Va poi rilevato che la suddetta interpretazione si pone sostanzialmente in linea con la ricostruzione della normativa di riferimento già svolta da questa Corte con la pronuncia n. 15232/2000, ove venne specificato che "mediante la L. 12 aprile 1991, n. 136, il legislatore, compiendo una scelta diversa, ha previsto – limitatamente ai veterinari percettori di reddito – un doppio regime di iscrizione; quella obbligatoria, per tutti i veterinari iscritti agli albi professionali che esercitano la libera professione o svolgono attività professionale come lavoratori autonomi convenzionati con associazioni, enti o soggetti pubblici o privati, e quella facoltativa, per i veterinari parimenti iscritti negli albi professionali, ma che esercitano esclusivamente attività di lavoro dipendente, o attività di lavoro autonomo, per le quali siano iscritti ad altre forme di previdenza obbligatoria, oltre che per i soggetti che al compimento del sessantacinquesimo anno di età non possano far valere trenta anni di contribuzione.
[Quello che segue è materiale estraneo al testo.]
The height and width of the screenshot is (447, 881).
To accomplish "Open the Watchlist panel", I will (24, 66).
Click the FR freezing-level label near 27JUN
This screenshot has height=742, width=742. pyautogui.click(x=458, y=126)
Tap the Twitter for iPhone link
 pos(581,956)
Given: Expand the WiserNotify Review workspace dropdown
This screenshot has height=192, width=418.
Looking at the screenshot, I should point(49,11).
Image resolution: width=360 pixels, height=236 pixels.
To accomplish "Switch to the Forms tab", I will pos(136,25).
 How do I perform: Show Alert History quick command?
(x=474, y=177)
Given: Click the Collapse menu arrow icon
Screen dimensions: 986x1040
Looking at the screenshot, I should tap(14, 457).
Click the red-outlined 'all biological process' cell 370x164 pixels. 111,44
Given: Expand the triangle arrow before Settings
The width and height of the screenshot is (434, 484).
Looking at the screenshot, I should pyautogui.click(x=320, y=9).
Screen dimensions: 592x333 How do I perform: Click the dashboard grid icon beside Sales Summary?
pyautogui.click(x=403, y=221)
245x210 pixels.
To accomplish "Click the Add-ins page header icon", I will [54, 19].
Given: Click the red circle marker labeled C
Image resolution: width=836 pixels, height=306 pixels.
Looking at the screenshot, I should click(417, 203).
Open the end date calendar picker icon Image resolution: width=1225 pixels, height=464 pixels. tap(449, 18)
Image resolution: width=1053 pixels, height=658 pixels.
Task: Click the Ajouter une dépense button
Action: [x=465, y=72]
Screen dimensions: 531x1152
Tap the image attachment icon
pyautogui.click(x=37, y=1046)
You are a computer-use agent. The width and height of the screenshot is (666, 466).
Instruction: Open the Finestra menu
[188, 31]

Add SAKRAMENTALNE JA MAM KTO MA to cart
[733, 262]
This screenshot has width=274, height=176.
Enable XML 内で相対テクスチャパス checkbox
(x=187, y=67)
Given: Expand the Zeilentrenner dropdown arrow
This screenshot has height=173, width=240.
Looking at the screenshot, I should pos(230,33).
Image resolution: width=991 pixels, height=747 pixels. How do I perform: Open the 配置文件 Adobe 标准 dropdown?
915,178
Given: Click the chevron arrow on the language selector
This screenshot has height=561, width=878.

I primi sono tenuti, ai sensi dell’art. 11 – commi 1, 2 e 3 – e art. 12, al pagamento dei contributi previdenziali, distinti in contributo soggettivo, in misura proporzionale al reddito professionale prodotto nell’anno precedente e, comunque, con un importo minimo di L. 1.500.000 dovuto in ogni caso, anche indipendentemente dai limiti reddituali, e contributo integrativo, parametrato sull’attività professionale e di certificazione; i secondi, pur se fuori dal sistema previdenziale del settore, partecipano ugualmente al suo finanziamento con un contributo di solidarietà anch’esso proporzionale al reddito professionale prodotto nell’anno precedente, a partire da un importo minimo di L 1.000.000 rectius: 100.000 annuo dovuto in ogni caso (art. 11, comma 4, della richiamata legge)".
Questa Corte ha quindi enunciato il principio di diritto secondo cui la maggiorazione di cui alla L. n. 136 del 1991, art. 12, comma 1, è dovuta soltanto sui corrispettivi percepiti dai veterinari nell’esercizio di attività professionale in regime di autonomia, ivi compresa quella intra ed extra moenia espletata dai veterinari dipendenti, e non già anche sui corrispettivi tariffari dovuti direttamente agli enti pubblici per l’erogazioni di prestazioni istituzionali rese attraverso l’impiego di veterinari dipendenti.
Alla stregua delle suesposte considerazioni in diritto, da cui il Collegio non ravvisa ragioni per discostarsi, il motivo di ricorso all’esame si appalesa fondato.
4. Il primo motivo resta conseguentemente assorbito e, con esso, le eccezioni di inammissibilità svolte al riguardo.
5. In definitiva il ricorso merita accoglimento e la sentenza impugnata deve essere cassata in relazione alla censura accolta.
Non essendo necessari ulteriori accertamenti fattuali, la controversia può essere decisa con il rigetto della domanda svolta nei confronti della Regione Piemonte.
Il difforme esito dei gradi di merito e la ricordata presenza di contrastanti interpretazioni giurisprudenziali della normativa di riferimento consigliano la compensazione delle spese afferenti all’intero processo.
P.Q.M.
La Corte accoglie il secondo motivo di ricorso, dichiara assorbito il primo, cassa la sentenza impugnata in relazione alla censura accolta e, decidendo nel merito, rigetta la domanda svolta nei confronti della Regione Piemonte; spese dell’intero processo compensate.
Così deciso in Roma, il 21 giugno 2012.